Ложечка жизни

We use cookies. Read the Privacy and Cookie Policy

Ложечка жизни

Ханна Кралль — великая женщина-скульптор, вылепившая из дыма газовых камер живых людей. Этой книгой можно проверять людей. Если кто-то не содрогнется, читая ее, не задохнется от комка слез, застрявшего в горле, не ощутит позора за то, что такое могло позволить себе человечество, то этот читатель неизлечимо болен страшной античеловеческой болезнью — равнодушием. Но есть и другая категория людей, к сожалению многочисленная, — люди, которые не дочитают эту книгу. Не оттого, что им станет скучно, а оттого, что им станет страшно. От нежелания страдать чужими страданиями. От дискомфорта сопереживания. Боюсь тех, кто боится сострадать. Именно они и породили концентрационные лагеря тем, что отворачивались от них. Не хотели видеть колючей проволоки, не хотели знать страшного мира, где умирающая от голода еврейская мать, сошедшая с ума, откусила кусочек своего мертвого ребенка, где вес загнанных в варшавское гетто смертников составлял в среднем 30–40 килограммов, и ногти были похожи на когти. Какие там к черту метафоры, когда кровь в жилах замораживает простое, будничное: «Аля сняла туфли и пошла через минное поле босиком, она думала: если идти по минам босиком, они не взорвутся». Или горький упрек покончившему жизнь самоубийством главе варшавского гетто Адаму Чернякову: «У нас к нему только одна претензия — зачем он распорядился своей смертью как своим личным делом?»
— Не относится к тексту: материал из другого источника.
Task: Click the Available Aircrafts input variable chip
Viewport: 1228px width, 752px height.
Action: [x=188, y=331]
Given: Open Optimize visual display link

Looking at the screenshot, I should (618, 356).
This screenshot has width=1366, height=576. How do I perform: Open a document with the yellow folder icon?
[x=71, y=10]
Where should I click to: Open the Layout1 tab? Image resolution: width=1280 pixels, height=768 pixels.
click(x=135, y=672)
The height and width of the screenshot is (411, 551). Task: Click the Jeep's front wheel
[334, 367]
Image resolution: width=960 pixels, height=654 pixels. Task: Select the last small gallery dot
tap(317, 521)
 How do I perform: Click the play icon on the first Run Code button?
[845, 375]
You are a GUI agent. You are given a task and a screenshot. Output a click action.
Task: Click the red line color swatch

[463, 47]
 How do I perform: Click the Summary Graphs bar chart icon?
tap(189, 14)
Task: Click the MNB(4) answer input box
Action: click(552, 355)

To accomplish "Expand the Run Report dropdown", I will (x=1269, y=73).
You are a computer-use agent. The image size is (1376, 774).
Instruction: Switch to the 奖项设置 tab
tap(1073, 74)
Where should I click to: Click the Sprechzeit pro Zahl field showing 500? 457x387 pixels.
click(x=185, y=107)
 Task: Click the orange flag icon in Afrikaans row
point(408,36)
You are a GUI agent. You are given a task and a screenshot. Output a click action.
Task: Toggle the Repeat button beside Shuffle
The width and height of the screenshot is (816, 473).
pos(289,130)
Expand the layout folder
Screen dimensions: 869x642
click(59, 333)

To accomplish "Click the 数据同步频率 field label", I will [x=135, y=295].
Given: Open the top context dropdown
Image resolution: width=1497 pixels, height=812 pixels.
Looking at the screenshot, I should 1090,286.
Но не все люди сдавались. Некоторые находили последнее счастье в том, чтобы прижаться друг к другу и умереть вместе. Некоторые все же находили в себе силы, чтобы в ослабшие руки взять оружие. Борьба с оружием в руках выглядела, по горькому ироничному выражению, как «прекрасная комфортабельная борьба». Каждая лишняя ложечка жизни была драгоценна, но и эту ложечку умели делить. Вспоминая карикатурное зрелище, когда гогочущие антисемиты издевательски выстригали волосы загнанного на бочку еврея, герой книги заключает свой рассказ так: «Самое главное — не позволить загнать себя на бочку». Страшней самоубийства желание затоптанного унижениями человека — «не иметь лица». Но лишь знание бессердечности ведет к знанию человеческих сердец. Через трагический опыт стольких ежедневно наблюдаемых убийств твоих ближних — к рискованным экспериментам в деле спасения человеческих жизней на операционном столе. Читая эту книгу, я впервые задумался о том, почему так много врачей-евреев. Гены преследования смешались с генами врачевания. Лагеря, где мучили людей, были первыми безъядерными Хиросимами. Нравственные последствия лагерей не менее долгосрочны и губительны, чем лучевая болезнь. Но пока существуют такие люди, как Ханна Кралль, не позволяющие нам забывать ни одну историческую вину человечества, есть надежда на то, что человечество избегнет и физического, и духовного самоуничтожения.

Одна из самых сильнейших антифашистских книг.

Я бы давал эту книгу антисемитам, а потом мне хотелось бы посмотреть им в глаза. Насильственные желтые звезды на рукавах стали антипутеводными звездами, ибо путь самовозвеличивания одного народа за счет уничижения другого гибелен.